まずは読書感想文を一つ。(その2)

(その1から続き)で、ようやく「実践経学」

 実はまだ半分くらいしか読んでいません。(さらに「武士の娘」は目次しか見ていない。)でもその範囲で感想を書きたくなったのも事実。

 一読、まずは古い。予想通り古い。自分が若かりし頃流行ったQCサークルとか、そんな時代の香りが立ち上ってくるようです。今どきの若い方が読んだらこれが経営書とは思わないでしょう。MBA的な解説やコンサル的な語り口とは全く異なる物です。
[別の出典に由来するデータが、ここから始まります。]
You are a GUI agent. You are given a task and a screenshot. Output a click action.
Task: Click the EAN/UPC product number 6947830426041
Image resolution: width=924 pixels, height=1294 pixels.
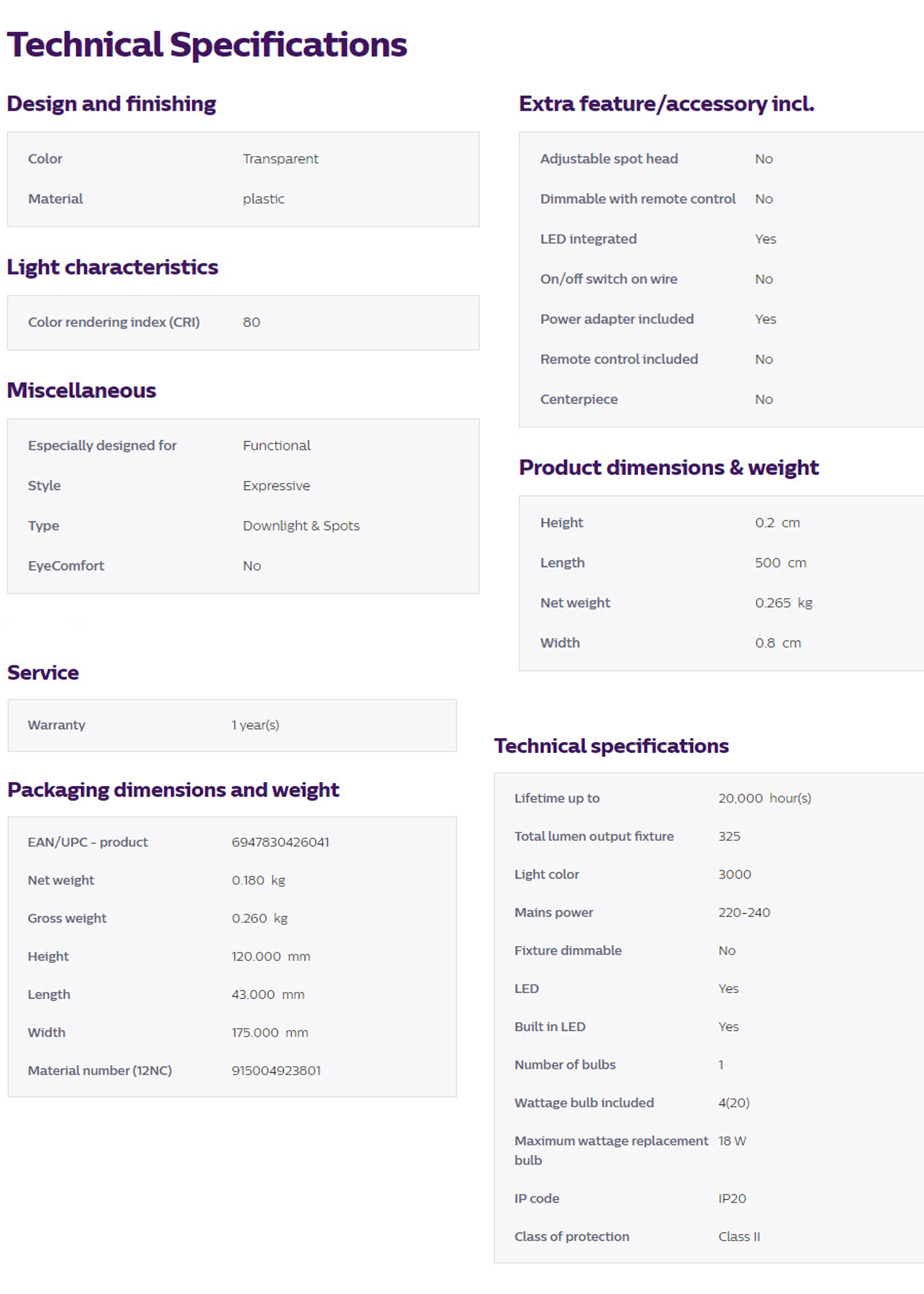tap(280, 842)
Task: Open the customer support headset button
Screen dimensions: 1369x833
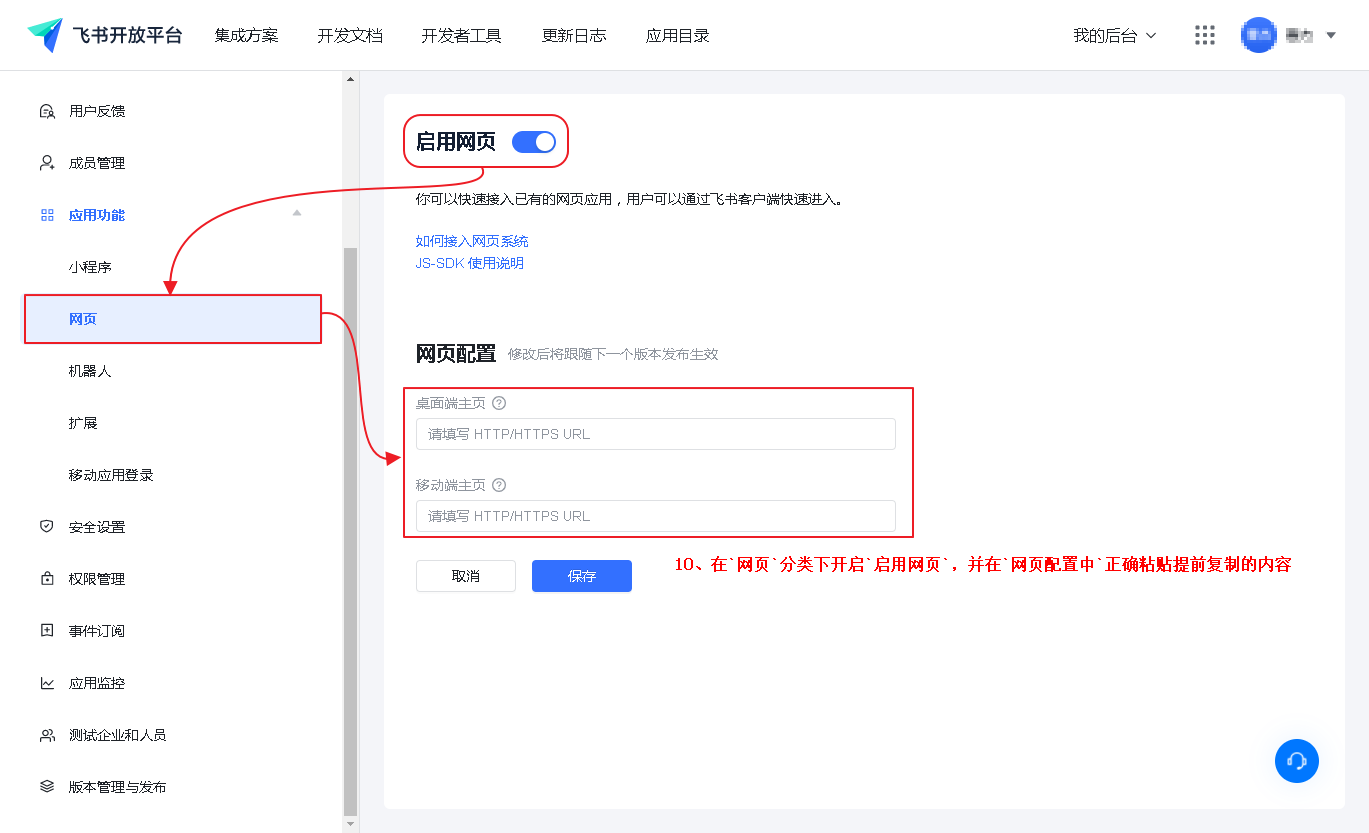Action: (x=1296, y=761)
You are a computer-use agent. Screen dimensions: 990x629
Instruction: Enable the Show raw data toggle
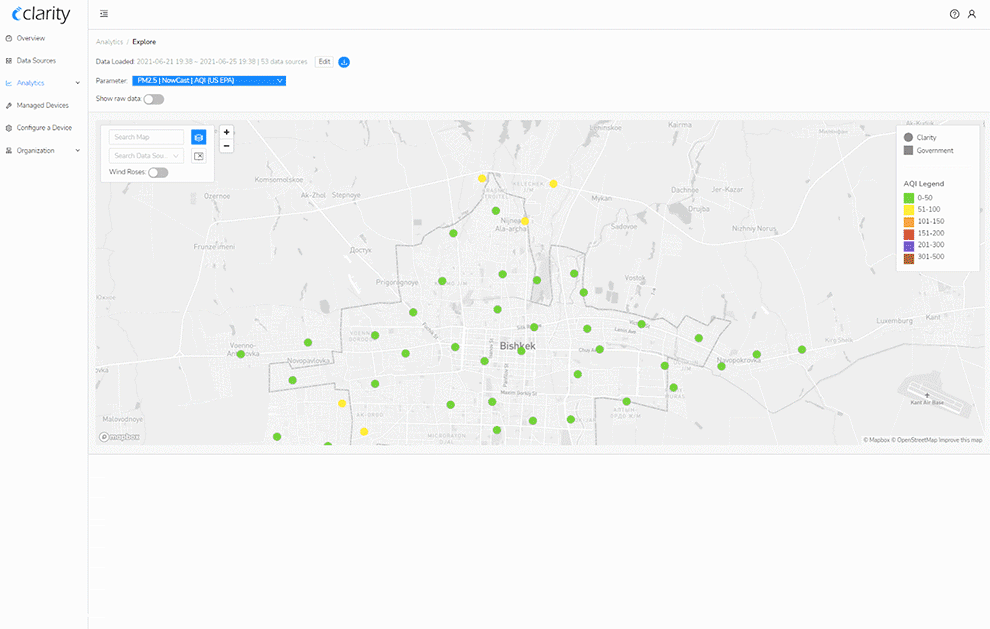click(x=152, y=99)
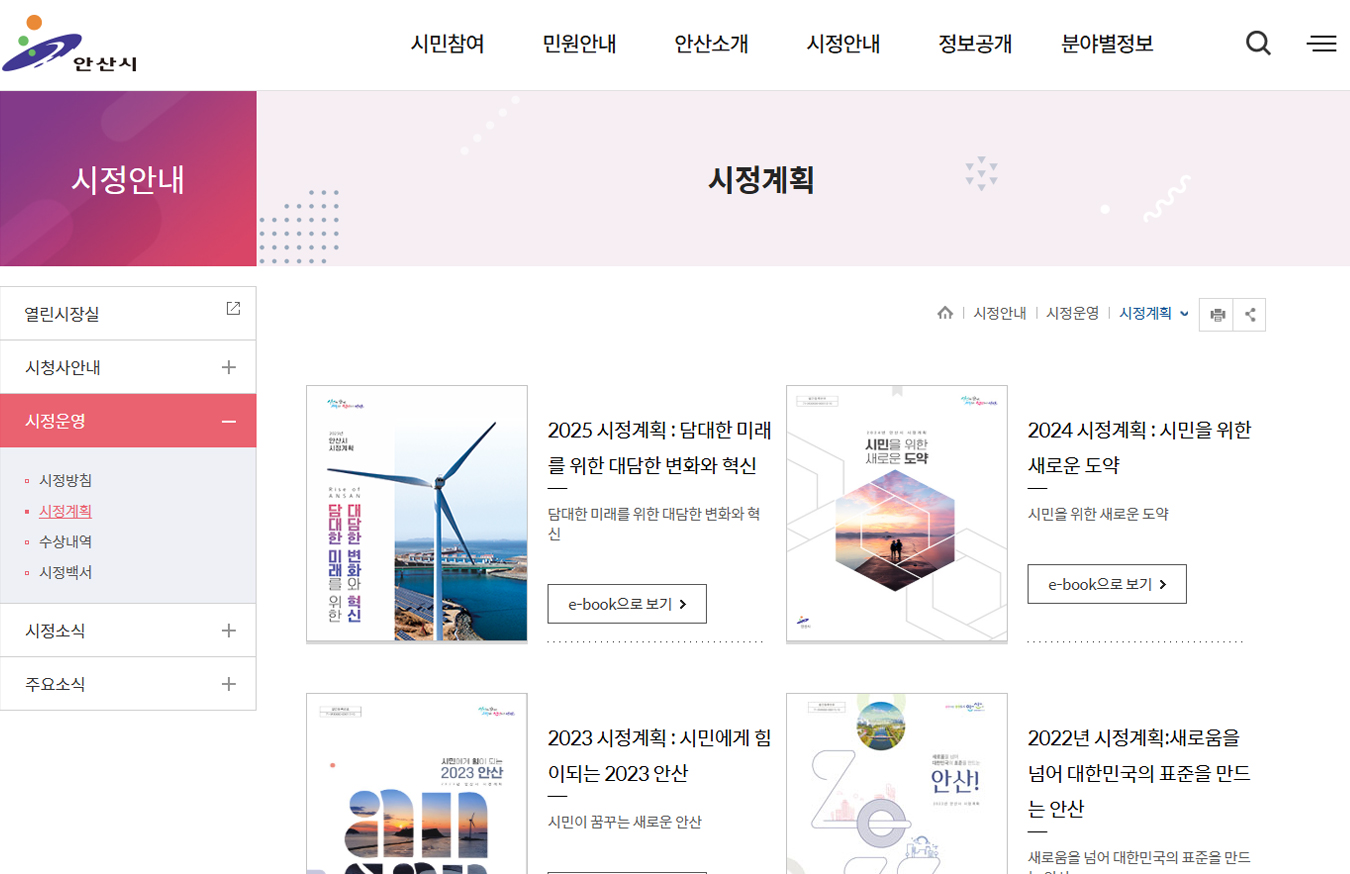The width and height of the screenshot is (1350, 874).
Task: Open the hamburger full menu icon
Action: (x=1321, y=43)
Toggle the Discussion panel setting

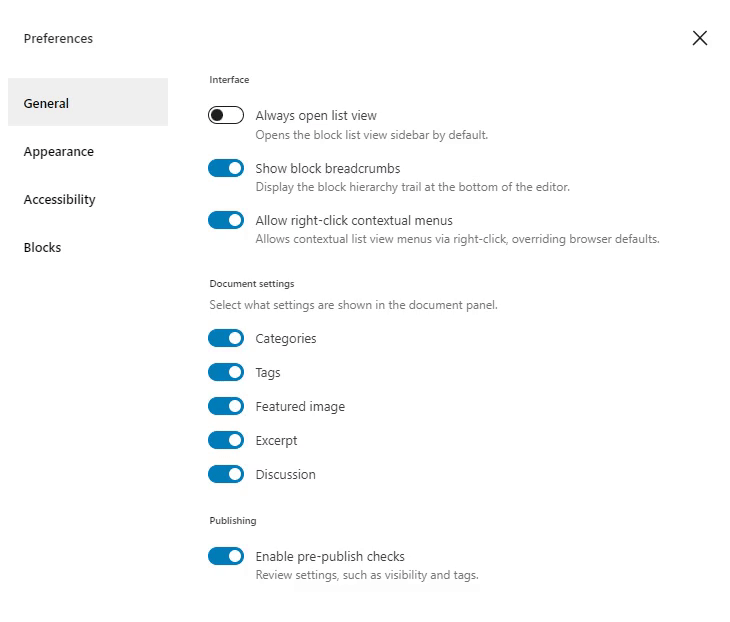[226, 474]
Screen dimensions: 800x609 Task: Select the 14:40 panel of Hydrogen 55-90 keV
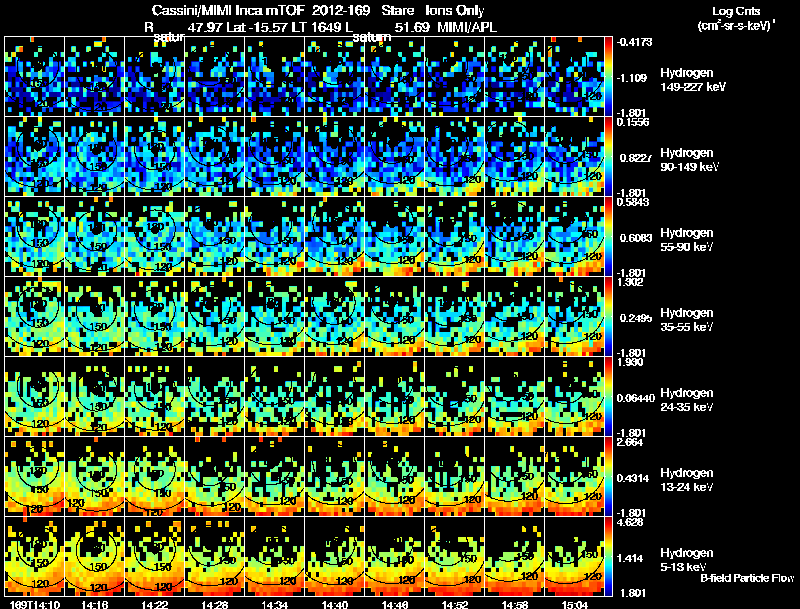point(335,236)
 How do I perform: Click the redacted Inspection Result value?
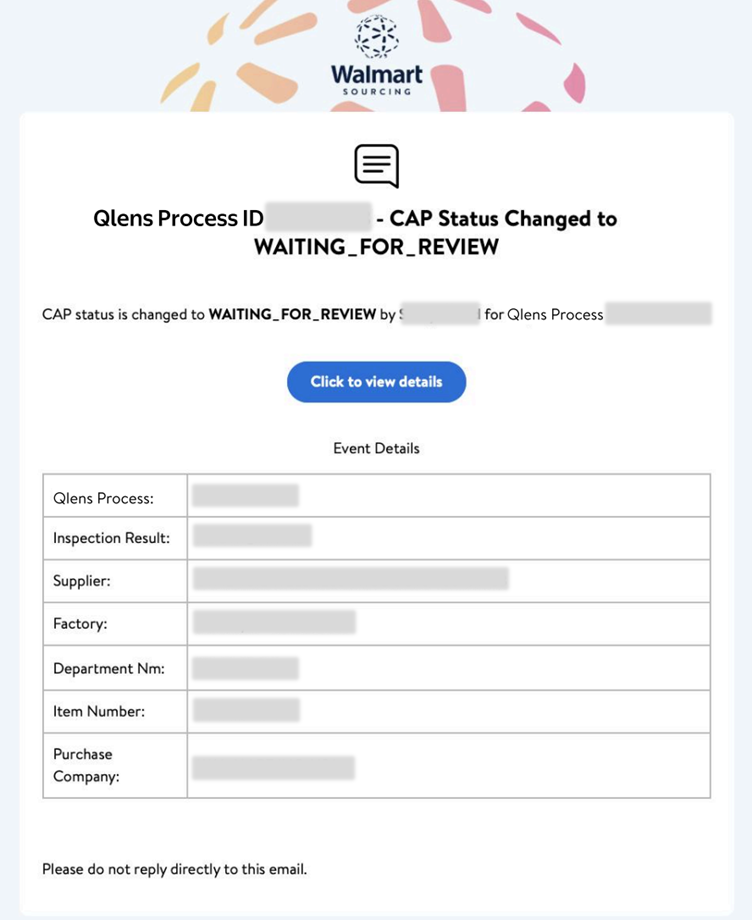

 というと否定していると思うでしょうが、実はこれ、褒めてます!いや、褒めるはおこがましいから、感心してます。まさに本屋で目にした時の期待を裏切らないずしりとした手ごたえで、我が国の経済が世界を席巻していた時代の熱気がムンムンしています。

 その要諦は、

 全員が経営者の意識を持って、自分(自社)の食い扶持は自分で稼ぐという「自主責任経営」の精神で、経営理念のもと同じ方向を向いて団結して事に当たる、ということ。そのためには何が必要か、どんな施策が必要か、精神論や個々具体の方策やらを体験的に書いておられる。芯は”上記のことをなすために”何をするか、と極めて明確です。

 ラグビーになぞらえると、まずはチームとしての大きな戦略、例えばフォワード中心でとかバックスの展開からとか、あるいはキックを中心にとかある中で、試合が始まれば一人ひとりがその場で考え、持てる力を全開に責任をもって動く。それが大きな塊として機能するチームは強いということでしょう。one for all,all for one

 それが今日の経営論ですと、上記で要諦とされている事にはほとんど触れず、様々な理論や手法やらが、それもマーケティング、戦略、財務、人事労務、資本政策などなど機能別に語られるのが普通で、上記の要諦などは意識の外の感があります。

 私が思うに、MBA的思考は「プロ経営者」が統治する組織が前提となっていて、その場合は経営する者とその指示命令を受ける者との峻別がある。組織の一体感とか末端までが経営者意識を持って、などの経営姿勢とは相いれないように感じています。

 この本を読んで(まだ半分ですから、今後変わるかも知れませんが)この松下イズム的経営は、少なくとも中小企業にあっては今日に至るまで、我が国では最適な経営理論、経営方式であり続けているのではないかと結構大真面目に思いました。末端社員までが経営者のつもりで考えて、自分の食い扶持は自分で責任をもって稼ぐ姿勢。そして経営理念のもと皆が目線や意識をそろえて事に当たる。日本人に馴染みますよね。

 でもそれが、いつしか外来の経営理論に席巻され、古臭いとか精神主義とか全体主義的とか批判的な風潮に代わり、その象徴のような社歌や社員旅行が衰退するのと歩調を合わせて日本も衰退したように感じます。だから社歌や旅行を復活せよと言っているわけではないので念のため。要諦はそこではありません。

 若い人がどう感じるかは自信が有りません。でも若い方も意外と会社での人と人との良い関係というのは嫌いじゃないと感じていますし、ちょっとした工夫次第できっと現代にも通用する方式だと信じています。